As woodcut can be easily printed together with movable type, because both are relief-printed, it was the main medium for book illustrations until the late-sixteenth century. The first woodcut book illustration dates to about 1461, only a few years after the beginning of printing with movable type, printed by Albrecht Pfister in Bamberg. Woodcut was used less often for individual (“single-leaf”) fine-art prints from about 1550 until the late nineteenth-century, when interest revived. It continued to be important for popular prints until the nineteenth century in most of Europe, and later in some places
I refer to the psychological basis of what these woodcuts can mean from an early historical perspective. By studing methods used I came to learn of what this could mean “not from producing gold from lead” but of what this could mean in terms of applying ourselves and conducting our selves, as a commitment to being better human beings.

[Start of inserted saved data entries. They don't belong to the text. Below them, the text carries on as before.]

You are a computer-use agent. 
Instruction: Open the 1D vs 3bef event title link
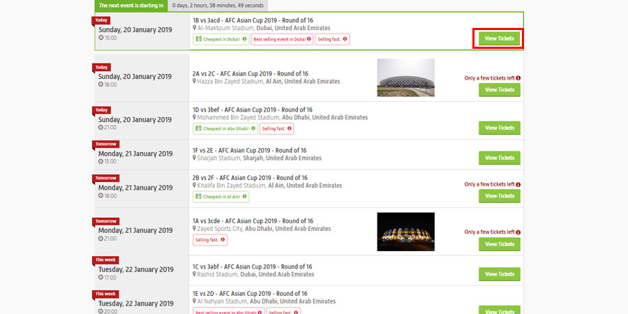[253, 110]
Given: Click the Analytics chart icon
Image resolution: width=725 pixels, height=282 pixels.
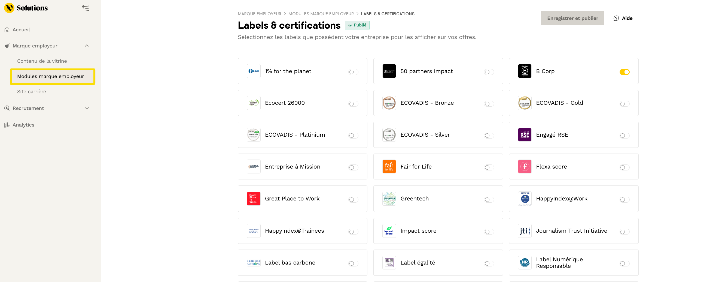Looking at the screenshot, I should (7, 125).
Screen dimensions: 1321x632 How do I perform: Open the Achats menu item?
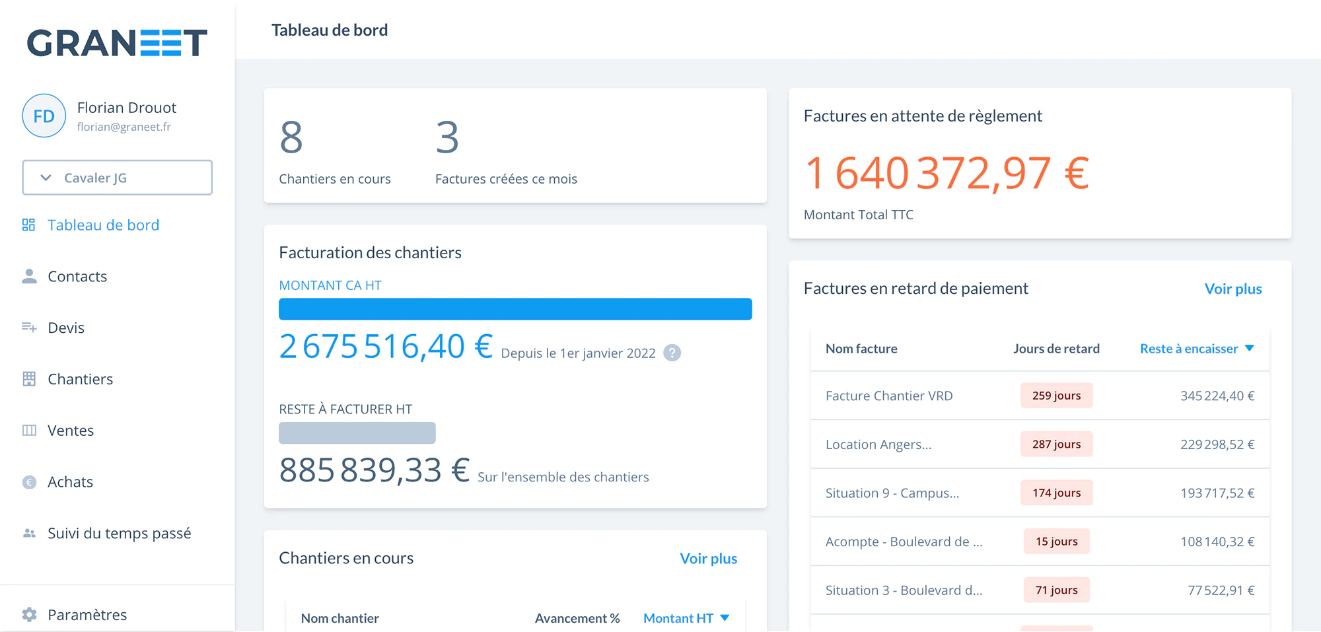70,482
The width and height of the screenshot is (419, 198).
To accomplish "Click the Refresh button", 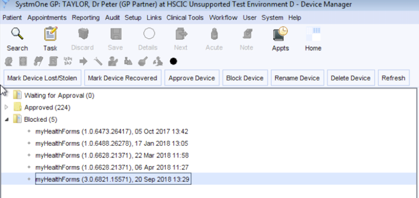I will pyautogui.click(x=394, y=78).
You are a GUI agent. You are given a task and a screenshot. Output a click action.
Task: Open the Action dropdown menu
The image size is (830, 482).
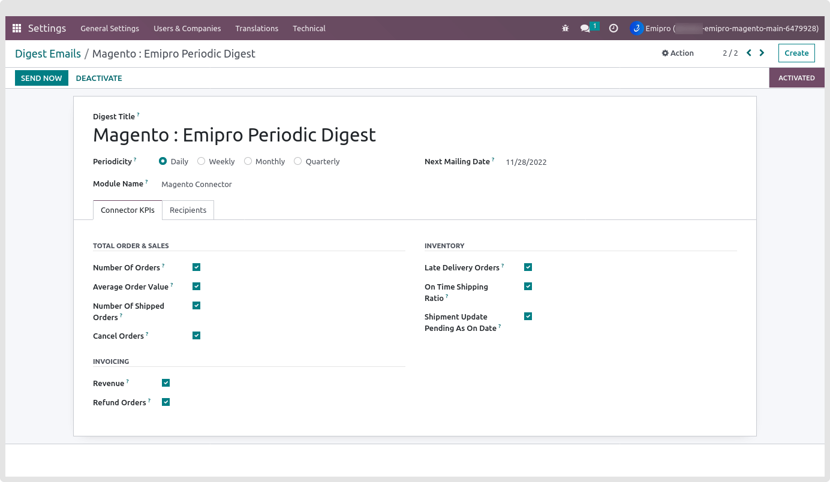(x=678, y=53)
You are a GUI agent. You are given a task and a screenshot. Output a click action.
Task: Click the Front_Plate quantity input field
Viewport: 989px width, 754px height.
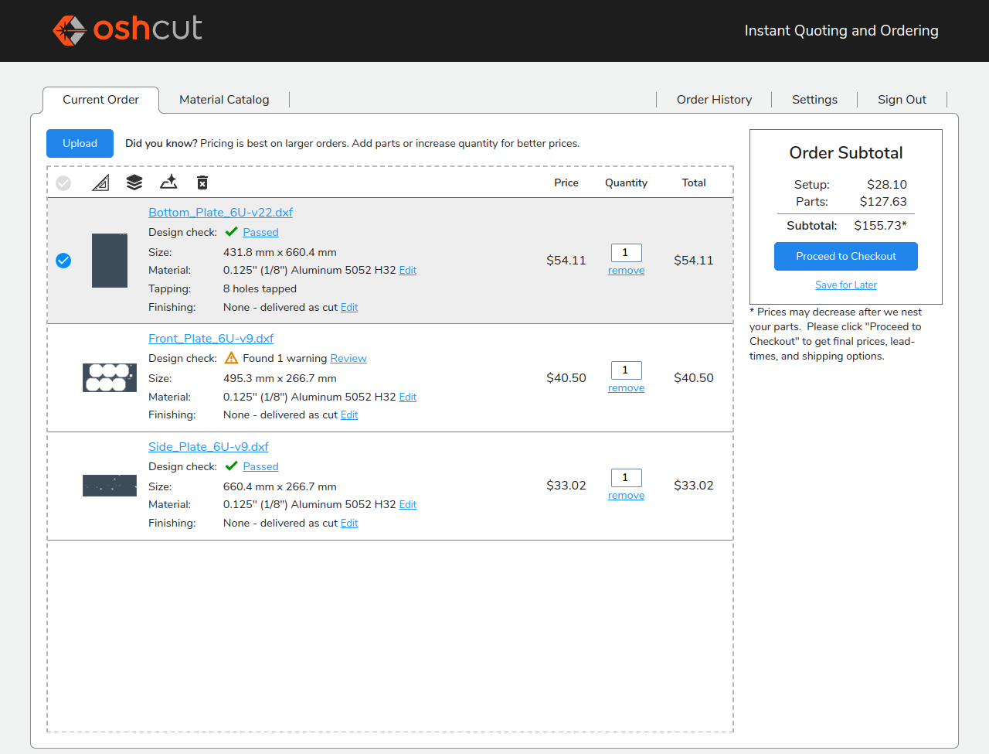click(626, 370)
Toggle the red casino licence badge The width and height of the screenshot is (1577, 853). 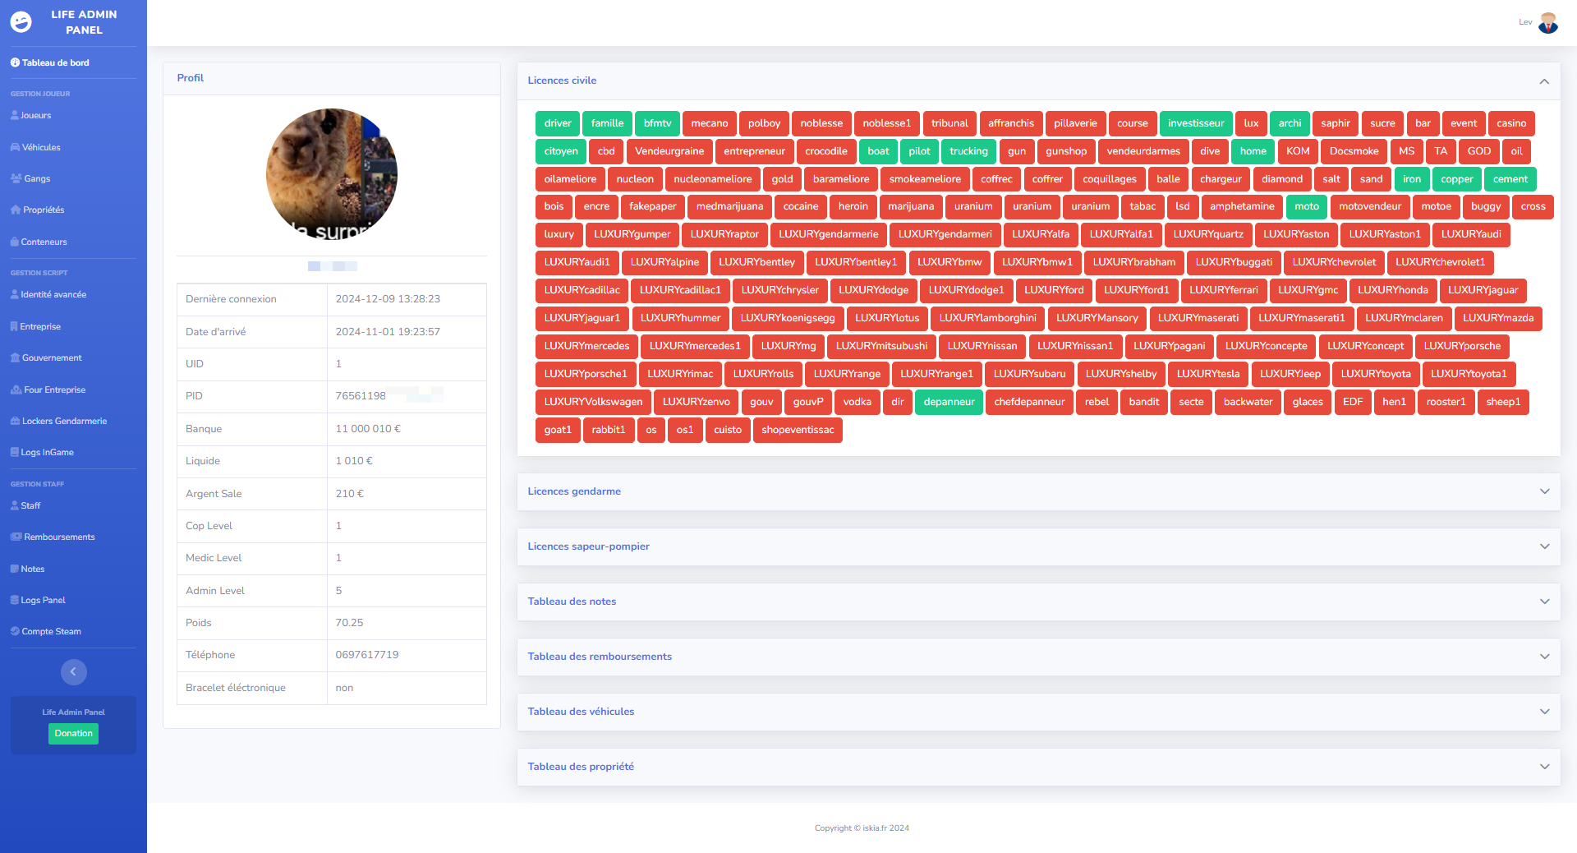[1510, 124]
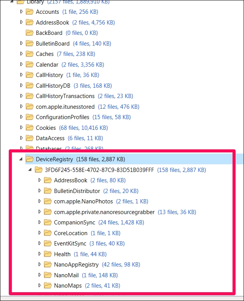Select the CoreLocation folder label
This screenshot has height=301, width=244.
[x=71, y=233]
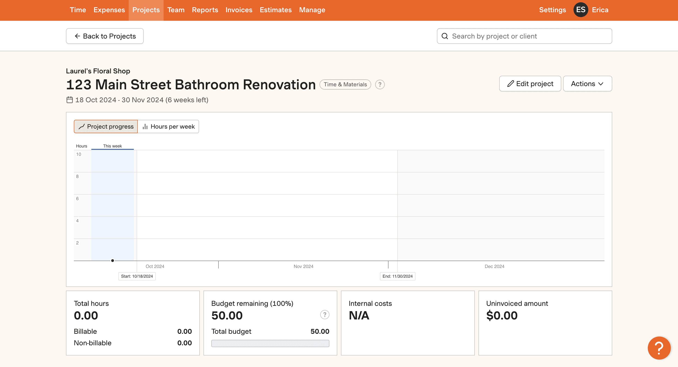Open Settings in the top bar
The width and height of the screenshot is (678, 367).
click(552, 10)
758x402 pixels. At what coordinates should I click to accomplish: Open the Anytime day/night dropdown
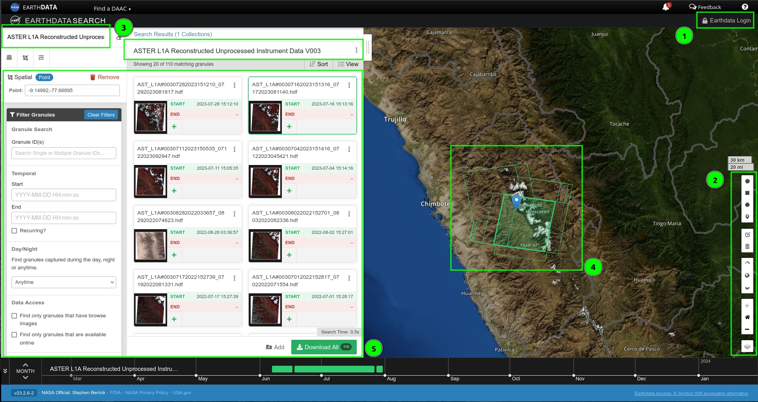coord(63,282)
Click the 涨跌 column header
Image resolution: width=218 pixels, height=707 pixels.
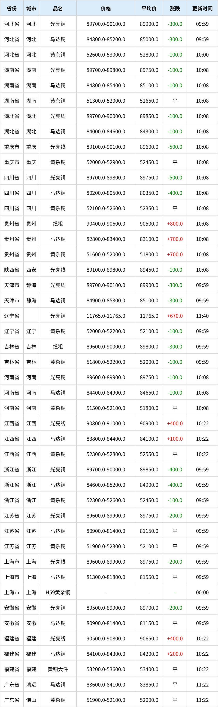(x=175, y=9)
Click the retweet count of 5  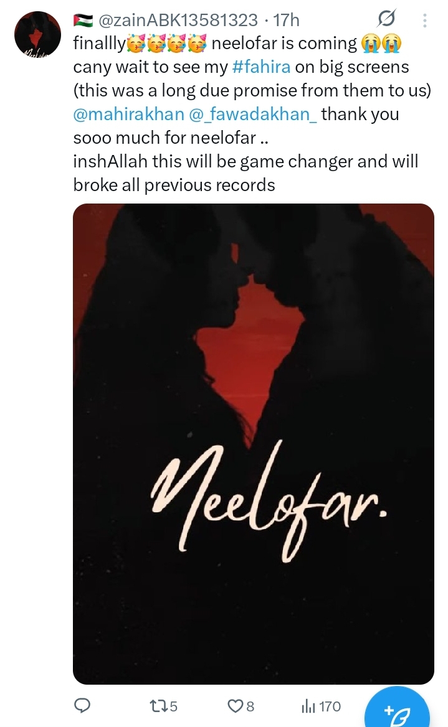173,706
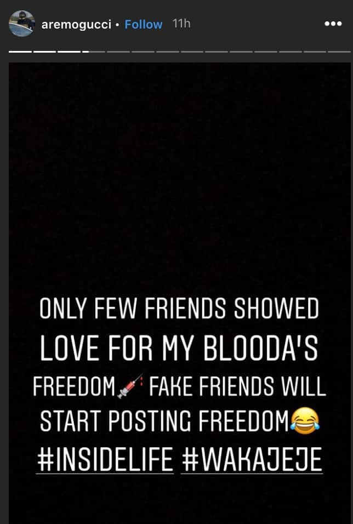Open the aremogucci username link

pyautogui.click(x=76, y=25)
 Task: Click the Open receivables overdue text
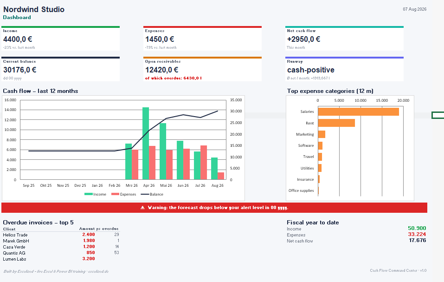tap(174, 78)
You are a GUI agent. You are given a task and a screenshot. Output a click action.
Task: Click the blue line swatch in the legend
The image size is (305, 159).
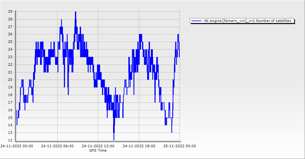pos(197,21)
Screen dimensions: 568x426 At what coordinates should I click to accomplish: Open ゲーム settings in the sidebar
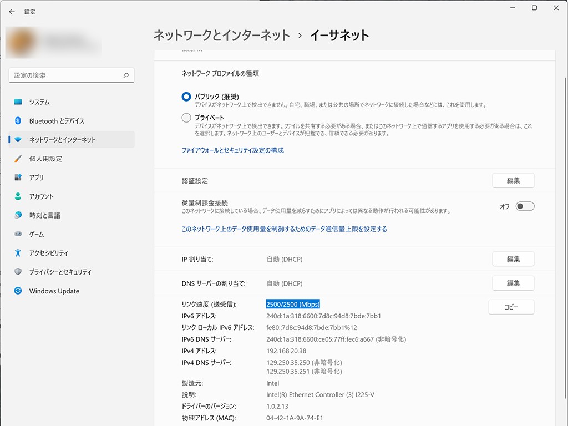tap(37, 234)
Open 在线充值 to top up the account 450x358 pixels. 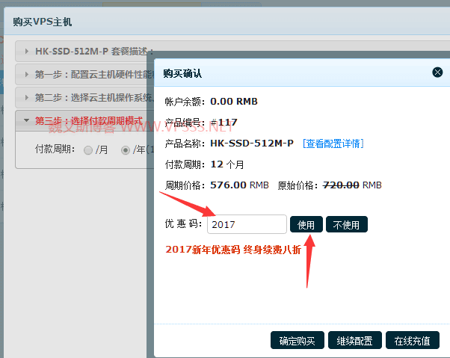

This new compound of thought is difficult to understand and apply in our everyday affairs. The Swiss psychiatrist C. G. Jung went perhaps further than any other researcher to extract the psychological wisdom embedded in alchemy and make it available to the modern world. Through his work we learn how alchemy can be used as a powerful means of psychological transformation, personal empowerment and spiritual adventure. Individuation is the real gold sought by true alchemists. Yet, for all his genius, Jung’s writings are complex and oftentimes as difficult to read as the alchemical literature. A thorough knowledge of analytic psychology, theology, symbolism and mythology is required to appreciate the depth of Jung’s insights. Adding to this challenge is the rapid rate that science and technology have advanced since Jung’s death. We live in a New World. Especially with the findings of quantum physics -many of which validate old philosophical truths- the time is ripe for a fresh interpretation of alchemy and how we can apply its powerful recipes to the challenges of contemporary life.